Sika AG
- Type: Aktiengesellschaft
- Traded as: SIX: SIKA SMI
- ISIN: CH0418792922
- Industry: Chemical & construction Industry
- Founded: 1910, Switzerland
- Founder: Kaspar Winkler
- Headquarters: Baar (ZG), Switzerland
- Number of locations: Subsidiaries in 103 countries
- Key people: Thomas Hasler (CEO) Thierry F. J. Vanlancker (chairman)
- Products: Concrete admixtures and additives, roofing and flooring systems, adhesives and sealants, waterproofing solutions, mortar products, solutions for engineered refurbishment and the industrial sector
- Revenue: CHF 11.201 billion (2025)
- Net income: CHF 1045 million (2025)
- Number of employees: 33,707 (2025)
- Website: www.sika.com

= Sika AG =

Specialty chemical company

Sika AG is a Swiss multinational specialty chemical company that supplies to the building and motor vehicle industries, headquartered in Baar, Switzerland.
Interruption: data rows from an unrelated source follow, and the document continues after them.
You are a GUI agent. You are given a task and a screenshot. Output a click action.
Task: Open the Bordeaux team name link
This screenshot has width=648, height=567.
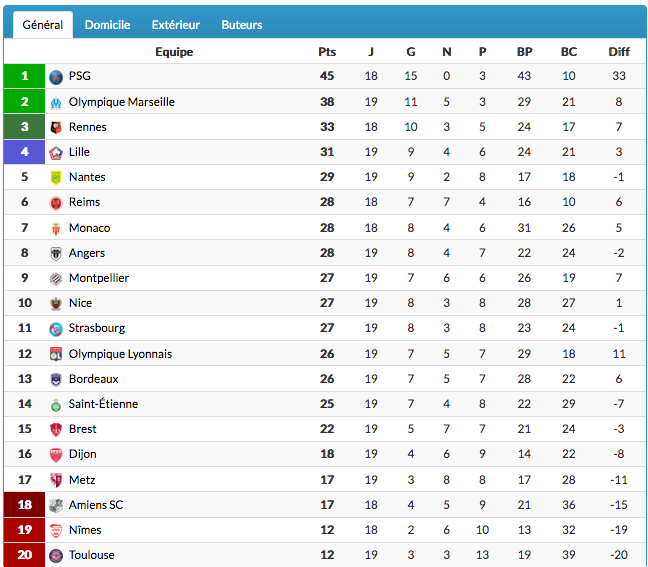93,379
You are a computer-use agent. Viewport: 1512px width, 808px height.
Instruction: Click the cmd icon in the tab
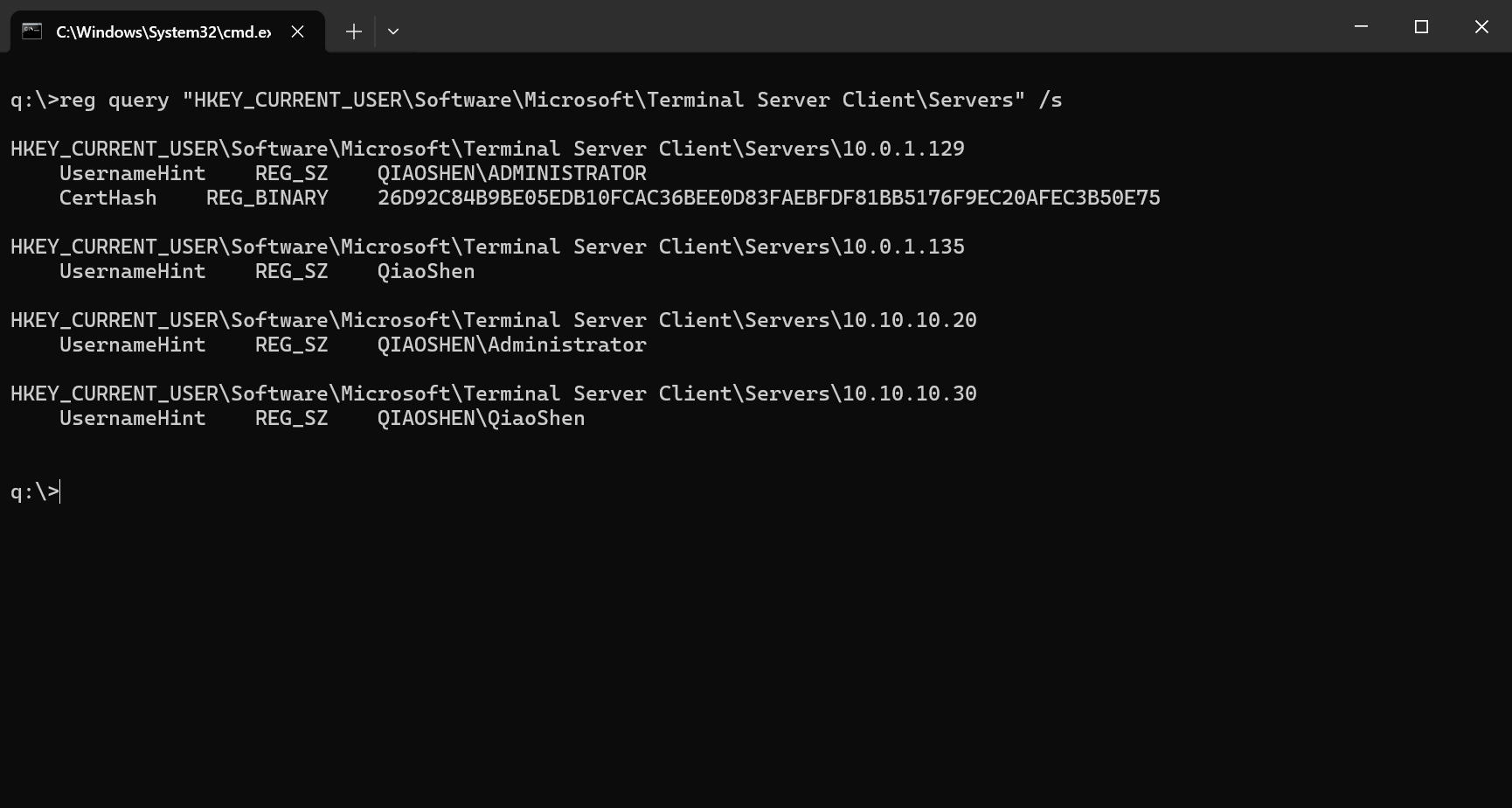[x=32, y=31]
The company develops and produces systems and products for bonding, sealing, damping, reinforcing and protecting. It has 33,700 employees, and subsidiaries in more than 102 countries around the world. It manufactures in over 400 factories.

Sika AG is the legal entity for the holding company, which includes the Sika organizations worldwide, Sika Technology AG and Sika Services AG.

== History ==

1910 - 1950

- 1910: Kaspar Winkler founded Sika under the name Kaspar Winkler & Co, Zurich. Winkler's first inventions were agents to protect and clean granite and a waterproofing agent for mortars. This waterproofing agent named Sika-1 is still sold today in a slightly modified version.
- 1912: Subsidiary founded. In Southern Germany, a subsidiary with its own, smallscale manufacturing facility. By hiring a director for foreign operations who cared about the Sika operations, more subsidiaries were founded in England, Italy and France.
- 1918: The Swiss Federal Railways ran successful trials using Sika to waterproof the tunnels of the Gotthard section. Waterproofing became necessary with the introduction of electric trains. The Swiss National Railways waterproofed 67 tunnels with Sika during the following years, which was Sika's breakthrough, as it represented the first big reference project, a true landmark.
- 1935: Worldwide presence. Before World War II, Fritz Schenker, Winkler's son-in-law, drove forward the expansion in Europe, North and South America and Asia.

1950 - 2000

- 1971: Second generation change. Romuald Burkard took over the leadership of the group of companies which by 1968 had become a single integral corporate structure with Sika Finanz AG as the parent company. Subsequentlly, Sika was listed on the Swiss Stock Exchange.
- 1990: Challenging environment. The 1990s was a challenging decade for Sika. To improve performance, the company withdrew from less lucrative, non-core businesses, such as the building of robots used to restore sewer lines. Sika also abandoned the manufacture of road building products.
- 2000: Core competencies. Sika launched a focused growth strategy and summarizes its core competencies as sealing, bonding, damping, reinforcing and protecting.

2000 - present

- 2010: 100-year anniversary. Worldwide celebrations at all subsidiaries.
- 2018: Sika, the Burkard family and Saint-Gobain signed agreements which terminated and resolved their dispute to the common benefit of all parties involved and that of their respective shareholders and stakeholders.
- 2019: Acquisition of Parex. In May 2019, Sika acquired Parex, a global mortar manufacturer with a focus on tile setting materials and facade renderings.
- 2023: Acquisition of MBCC Group. In May 2023, Sika acquired a global construction chemicals company offering a wide range of products which help enhance efficiency, performance and sustainability in the construction industry. This represents Sika's largest acquisition to date.

== Key data ==

Financial data in billions of CHF
| Year | 2017 | 2018 | 2019 | 2020 | 2021 | 2022 | 2023 | 2024 | 2025 |
|---|---|---|---|---|---|---|---|---|---|
| Revenue | 6.248 | 7.085 | 8.109 | 7.878 | 9.252 | 10.492 | 11.239 | 11.763 | 11.201 |
| Net income | 0.649 | 0.687 | 0.759 | 0.825 | 1.049 | 1.163 | 1.063 | 1.248 | 1.045 |
| Assets | 5.796 | 6.382 | 9.960 | 9.794 | 10.707 | 11.319 | 15.051 | 15.977 | 15.148 |
| Employees | 18,400 |  |  |  |  |  | 33,547 | 34,476 | 33,707 |

== Brands ==
Besides the brand Sika, more than 900 product brands are in use, including Sikaflex, SikaTack, Sika ViscoCrete, SikaBond, Sikafloor, Sika CarboDur Sikagard, Sika MaxTack, Sikaplan, Sikament, Sikadur, SikaLastic, SikaRoof MTC, Sika Unitherm and Sika Sarnafil.